Amaç – sonuç cümleleri, kişinin bir işi gerçekleştirmeye yöneldiğini belirtmekte ve bu hedefe ulaşmak için bir şeyler gerçekleştirmesini ifade etmektedir. Şöyle ki, bir insanın yerine getirmek istediği düşünce “amacı” ifade eder. Bu amaç “arkadaşı ziyaret etmek, sınıfı geçmek, araba satın almak, bilgi edinmek, dikkat çekmek” gibi her türden düşünceyi karşılayabilmektedir. Böyle hedefleri gerçekleştirmek için yapılan tüm çabalar; iş, oluş ve hareket ise “sonuç” ile ifade edilir. Bu örneklerin sonuçları “köye gitmek, çok çalışmak, para biriktirmek, dilekçe yazmak, sesli konuşmak” gibi şeyler olabilir.

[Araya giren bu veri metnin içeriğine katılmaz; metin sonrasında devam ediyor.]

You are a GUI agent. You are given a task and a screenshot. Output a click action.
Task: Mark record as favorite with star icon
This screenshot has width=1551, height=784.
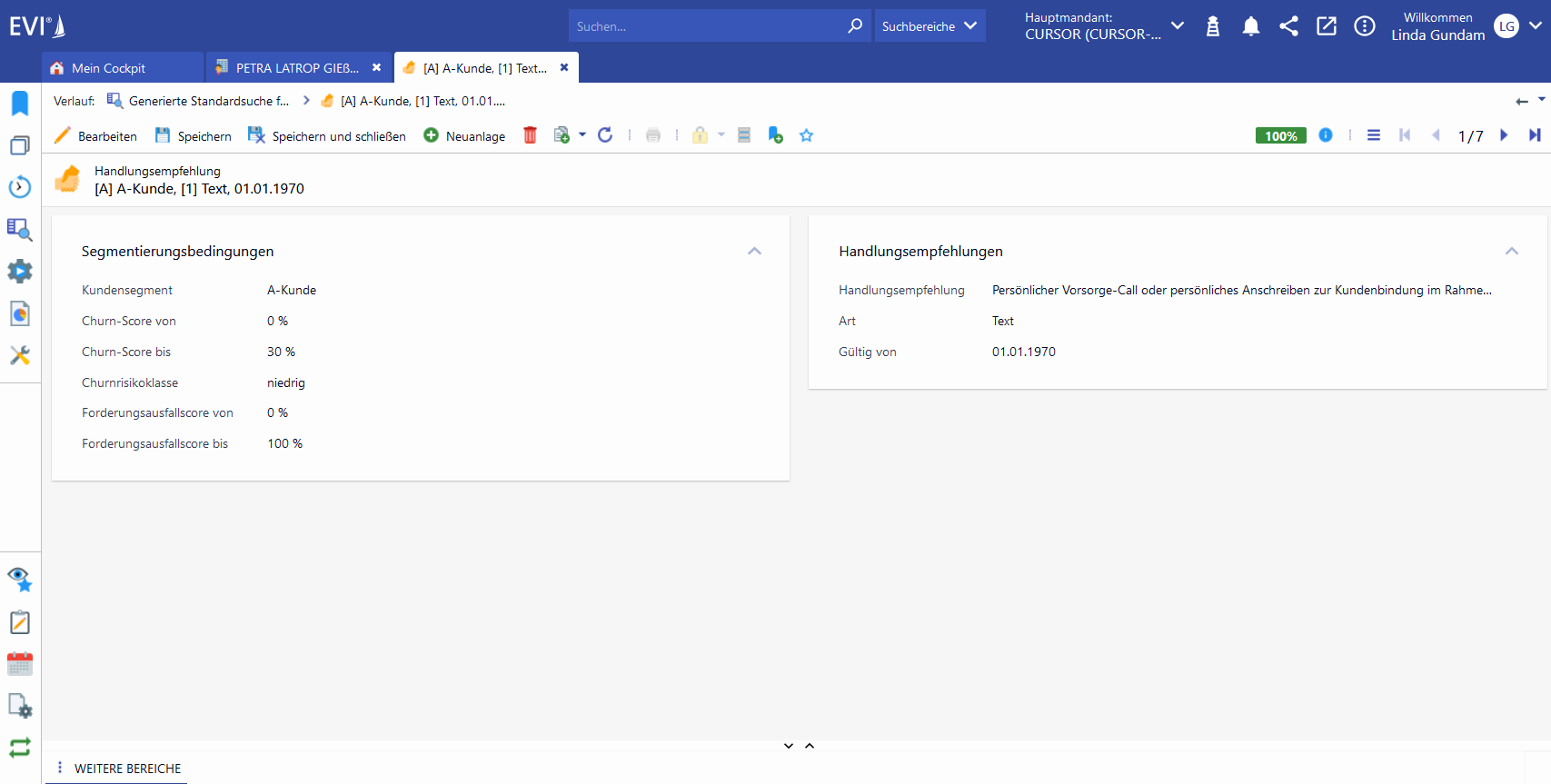point(806,135)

Cümlede belirtilen amaç ifadesi, mutlaka istendik yönde iş ve hareketleri kapsamaktadır. Mesela “Hızlı koştuğum için, ayağımı burktum.” cümlesinde kişinin amacı ayağını burkması olarak kesinlikle kabul edilemez. Çünkü ayak burkulması, kimsenin istemeyeceği bir sonuçtur. Ayağı burkulan kişi bunu kasıtlı olarak, isteyerek yapmadığına göre, “hızlı koşma” işi bir amaç ifade edemez; bu ancak “neden-sonuç” cümlesi olarak kabul edilebilir. İşte amaç cümleleri, mutlaka kişinin istediği yönde bir şeyi ifade etmelidir. Örneğin “Kafamı dinlemek üzere tatile çıkıyorum.” cümlesinde, kişini tatile çıkması bir sonuçtur. Bu sonuç, istendik bir amacı gerçekleştirmeye yöneliktir. Yani kişi kafasını dinlemeyi amaçlıyor ve sonuç olarak tatile çıkıyor. Bu nedenle cümle bir amaç-sonuç cümlesidir.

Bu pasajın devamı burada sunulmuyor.